The Reserve Bank's responsibility for safety of the payments system is in line with international trends and reflects the potential of the payments system, if not soundly constructed, to transmit destabilising shocks throughout the financial system more generally. In contrast, the Bank's legislative responsibility for efficiency of the payments system is a world first for a central bank. It acknowledges the conclusion of the Financial System Inquiry that there was considerable scope to increase efficiency; in particular, current arrangements based on industry self-regulation were not necessarily conducive to innovation and the entry of new participants.

The Government saw advantages in a co-regulatory approach and for this reason considerable flexibility has been built into the new regulatory regime. In the first instance, the private sector will continue to operate its payment systems and may enter into co-operative arrangements. If the Australian Competition and Consumer Commission (ACCC) authorises these arrangements as being, on balance, in the public interest, then they can continue.

The Reserve Bank now has an independent responsibility to assess the efficiency of payment systems. If it is satisfied with the performance of a payment system in improving access, efficiency and safety, it may not need to use its powers. Where performance on these scores is not satisfactory, however, the Bank will be able to designate the system concerned as being subject to its regulation. It may then, in the public interest, impose an access regime on that system and/or set standards for safety or efficiency. When it does so, the payment system and its participants would not be subject in that regard to action by the ACCC under the Trade Practices Act 1974. The effect is that the ACCC retains responsibility for competition and access in a payment system, unless the Reserve Bank imposes an access regime and/or sets standards for it. If the Bank does so, its requirements are paramount. The Bank and the ACCC are developing a Memorandum of Understanding, to be made public, to promote a consistent approach to policies on access and competition in the payments system.

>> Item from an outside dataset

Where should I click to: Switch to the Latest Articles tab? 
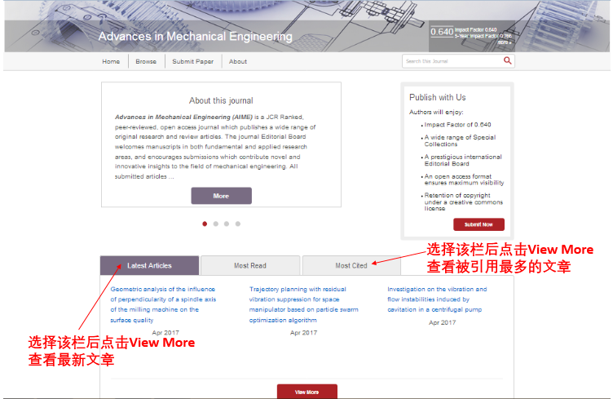click(150, 265)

The Reserve Bank's extensive powers in the payments system are balanced against safeguards for private-sector operators. The likely outcome, in many cases, is that no explicit regulation will be needed. Where the Bank does decide to set access conditions or impose standards, it is required to take into account the interests of all those potentially affected, including existing operators and participants. Full public consultation is required and the Bank's decisions can be subject to judicial review.

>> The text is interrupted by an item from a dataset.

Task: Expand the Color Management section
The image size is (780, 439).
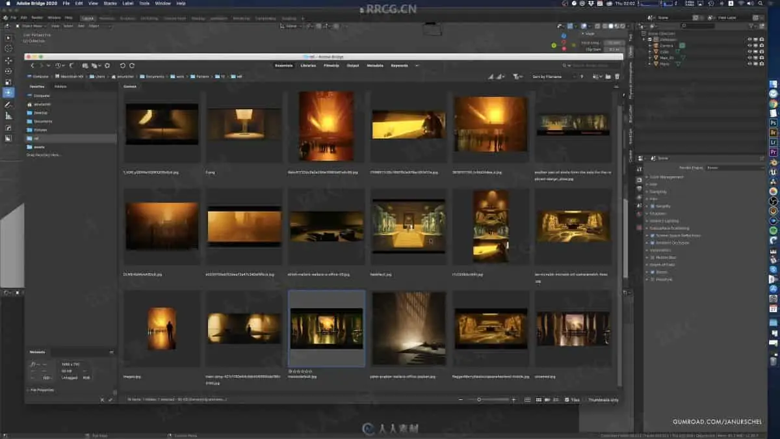Action: point(666,177)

As well as its broad responsibilities in the payments system, the Reserve Bank sets the terms for access to its ES accounts. At present, only banks and two Special Service Providers for building societies and credit unions have such accounts. This limitation on access dates from the time when all payments were settled on a deferred net basis; in extreme circumstances, the Reserve Bank could have ended up with credit exposures to payments system participants if an account holder were unable to meet its settlement obligations. The Bank has been reviewing its eligibility criteria to determine what might be appropriate following the introduction of RTGS. Because ES accounts conducted exclusively on an RTGS basis do not expose the Reserve Bank to credit risk, there is scope to offer these accounts to a wider range of institutions which are significant providers of payment services. Such institutions would need to demonstrate that they meet appropriate operational standards, including the ability to manage real-time demands on liquidity.

Retail payment systems will continue to settle on a deferred net basis. Where they are settled across ES accounts, the Reserve Bank could still be exposed to risk, though the value of transactions settled in this way has fallen sharply and a range of risk-management techniques can reduce risks further. In considering requests for ES accounts that will be used to settle retail payments, the Bank will need to balance the competitive advantages of wider access against the credit risks it might assume.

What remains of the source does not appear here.